BEGIN
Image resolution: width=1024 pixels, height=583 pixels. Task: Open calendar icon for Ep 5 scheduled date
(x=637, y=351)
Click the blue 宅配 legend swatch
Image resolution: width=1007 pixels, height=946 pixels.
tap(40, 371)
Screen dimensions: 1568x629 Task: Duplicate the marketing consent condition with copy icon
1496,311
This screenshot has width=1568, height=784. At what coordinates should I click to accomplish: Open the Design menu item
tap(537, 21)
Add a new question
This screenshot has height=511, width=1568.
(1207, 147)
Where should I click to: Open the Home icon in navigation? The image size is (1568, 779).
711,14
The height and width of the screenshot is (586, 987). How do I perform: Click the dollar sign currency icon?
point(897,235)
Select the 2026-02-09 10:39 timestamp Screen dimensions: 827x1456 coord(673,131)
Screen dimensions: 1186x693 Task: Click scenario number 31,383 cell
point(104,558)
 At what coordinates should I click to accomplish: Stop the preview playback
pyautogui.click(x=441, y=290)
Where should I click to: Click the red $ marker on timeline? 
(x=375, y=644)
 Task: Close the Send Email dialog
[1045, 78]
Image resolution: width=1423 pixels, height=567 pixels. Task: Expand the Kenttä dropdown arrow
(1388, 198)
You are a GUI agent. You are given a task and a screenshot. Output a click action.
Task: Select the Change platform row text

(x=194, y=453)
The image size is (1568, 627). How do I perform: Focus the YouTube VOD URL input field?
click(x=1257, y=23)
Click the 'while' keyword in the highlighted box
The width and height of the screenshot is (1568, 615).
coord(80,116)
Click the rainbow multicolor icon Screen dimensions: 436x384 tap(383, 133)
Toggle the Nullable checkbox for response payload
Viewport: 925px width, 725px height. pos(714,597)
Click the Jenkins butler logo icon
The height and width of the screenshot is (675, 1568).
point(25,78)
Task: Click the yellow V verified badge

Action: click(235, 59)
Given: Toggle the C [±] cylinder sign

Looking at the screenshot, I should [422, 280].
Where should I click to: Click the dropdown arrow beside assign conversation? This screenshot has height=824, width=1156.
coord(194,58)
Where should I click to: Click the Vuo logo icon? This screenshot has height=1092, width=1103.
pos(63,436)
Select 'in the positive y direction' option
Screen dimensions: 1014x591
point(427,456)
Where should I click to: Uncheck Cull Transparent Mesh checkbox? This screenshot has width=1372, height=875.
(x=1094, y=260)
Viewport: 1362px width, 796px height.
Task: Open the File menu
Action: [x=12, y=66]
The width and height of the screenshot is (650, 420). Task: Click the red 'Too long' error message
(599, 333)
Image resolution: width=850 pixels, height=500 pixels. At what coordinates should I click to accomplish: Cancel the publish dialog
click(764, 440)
END
# DESCRIPTION OF THE TASK:
Set the whole listing down again, unchanged.

# ANSWER BOX:
Image resolution: width=1024 pixels, height=583 pixels. Task: Open calendar icon for Ep 5 scheduled date
(x=637, y=351)
Click the blue 宅配 legend swatch
Image resolution: width=1007 pixels, height=946 pixels.
tap(40, 371)
Screen dimensions: 1568x629 Task: Duplicate the marketing consent condition with copy icon
1496,311
This screenshot has width=1568, height=784. At what coordinates should I click to accomplish: Open the Design menu item
tap(537, 21)
Add a new question
This screenshot has height=511, width=1568.
(1207, 147)
Where should I click to: Open the Home icon in navigation? The image size is (1568, 779).
711,14
The height and width of the screenshot is (586, 987). How do I perform: Click the dollar sign currency icon?
point(897,235)
Select the 2026-02-09 10:39 timestamp Screen dimensions: 827x1456 coord(673,131)
Screen dimensions: 1186x693 Task: Click scenario number 31,383 cell
point(104,558)
 At what coordinates should I click to accomplish: Stop the preview playback
pyautogui.click(x=441, y=290)
Where should I click to: Click the red $ marker on timeline? 
(x=375, y=644)
 Task: Close the Send Email dialog
[1045, 78]
Image resolution: width=1423 pixels, height=567 pixels. Task: Expand the Kenttä dropdown arrow
(1388, 198)
You are a GUI agent. You are given a task and a screenshot. Output a click action.
Task: Select the Change platform row text

(x=194, y=453)
The image size is (1568, 627). How do I perform: Focus the YouTube VOD URL input field?
click(x=1257, y=23)
Click the 'while' keyword in the highlighted box
The width and height of the screenshot is (1568, 615).
coord(80,116)
Click the rainbow multicolor icon Screen dimensions: 436x384 tap(383, 133)
Toggle the Nullable checkbox for response payload
Viewport: 925px width, 725px height. pos(714,597)
Click the Jenkins butler logo icon
The height and width of the screenshot is (675, 1568).
point(25,78)
Task: Click the yellow V verified badge

Action: click(235, 59)
Given: Toggle the C [±] cylinder sign

Looking at the screenshot, I should [422, 280].
Where should I click to: Click the dropdown arrow beside assign conversation? This screenshot has height=824, width=1156.
coord(194,58)
Where should I click to: Click the Vuo logo icon? This screenshot has height=1092, width=1103.
pos(63,436)
Select 'in the positive y direction' option
Screen dimensions: 1014x591
point(427,456)
Where should I click to: Uncheck Cull Transparent Mesh checkbox? This screenshot has width=1372, height=875.
(x=1094, y=260)
Viewport: 1362px width, 796px height.
Task: Open the File menu
Action: [x=12, y=66]
The width and height of the screenshot is (650, 420). Task: Click the red 'Too long' error message
(599, 333)
Image resolution: width=850 pixels, height=500 pixels. At what coordinates should I click to accomplish: Cancel the publish dialog
click(764, 440)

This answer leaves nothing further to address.